Elifaz argumenta que si uno se encomienda a la misericordia de Dios, Él lo perdonará y restaurará, y todo estará bien. Puede tener la seguridad que estará protegido y cuidado, incluso hasta una edad avanzada. Por supuesto, esto no es cierto. Cualquiera que haya vivido unos pocos años sabe que se pueden encontrar personas piadosas que no están exentas de problemas y que aun así atraviesan momentos de prueba, peligro y sufrimiento. Si bien sus argumentos suenan a buena teología, Elifaz no considera todos los hechos. Por eso se nos dio el libro de Job, para que aprendamos a corregir nuestra teología y a comprender que el pecado no es la única causa del sufrimiento.
POR FAVOR ORA CONMIGO
Padre mío y Dios mío, gracias por los sufrimientos de Job.

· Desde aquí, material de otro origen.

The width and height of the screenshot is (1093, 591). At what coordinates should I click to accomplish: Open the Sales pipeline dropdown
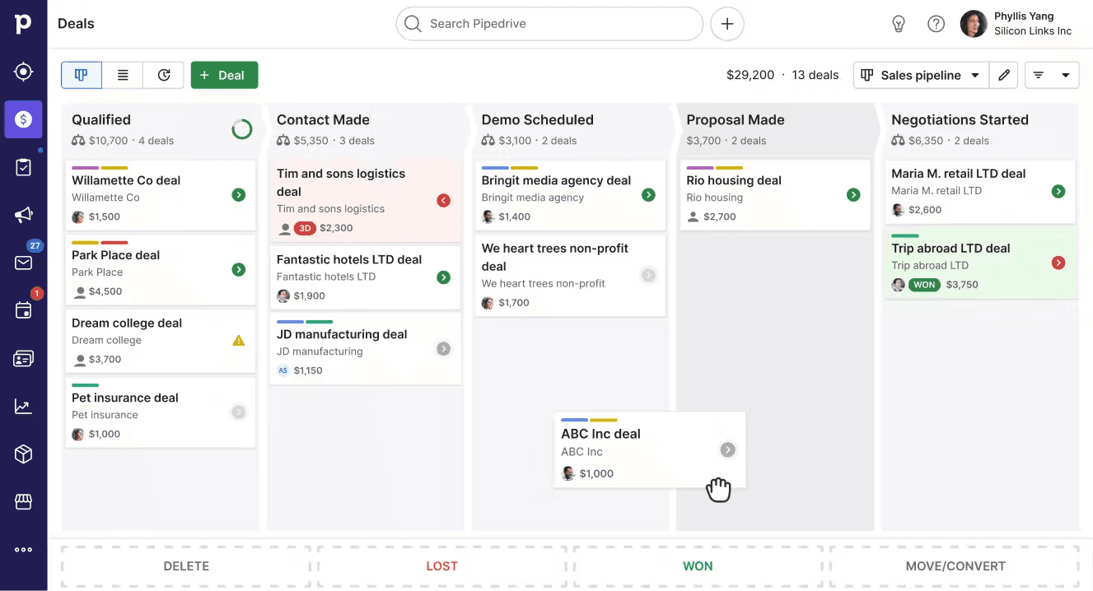920,75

Ayúdame a ver mis propios sufrimientos a la luz de la revelación de este libro. Concédeme, Señor, la fortaleza para resistir la adversidad. En ti Jesús somos más que vencedores. Gracias Señor. Amén.
APLICACIÓN DE VIDA
El sufrimiento es universal y personal a la vez. Cuando nos enfrentamos a esta realidad, ¿a dónde acudimos en busca de comprensión? ¿Tenemos la sabiduría divina para ayudar a otros en sus momentos de prueba?Te bendigo en nombre de nuestro Señor Jesucristo. Un fuerte abrazo.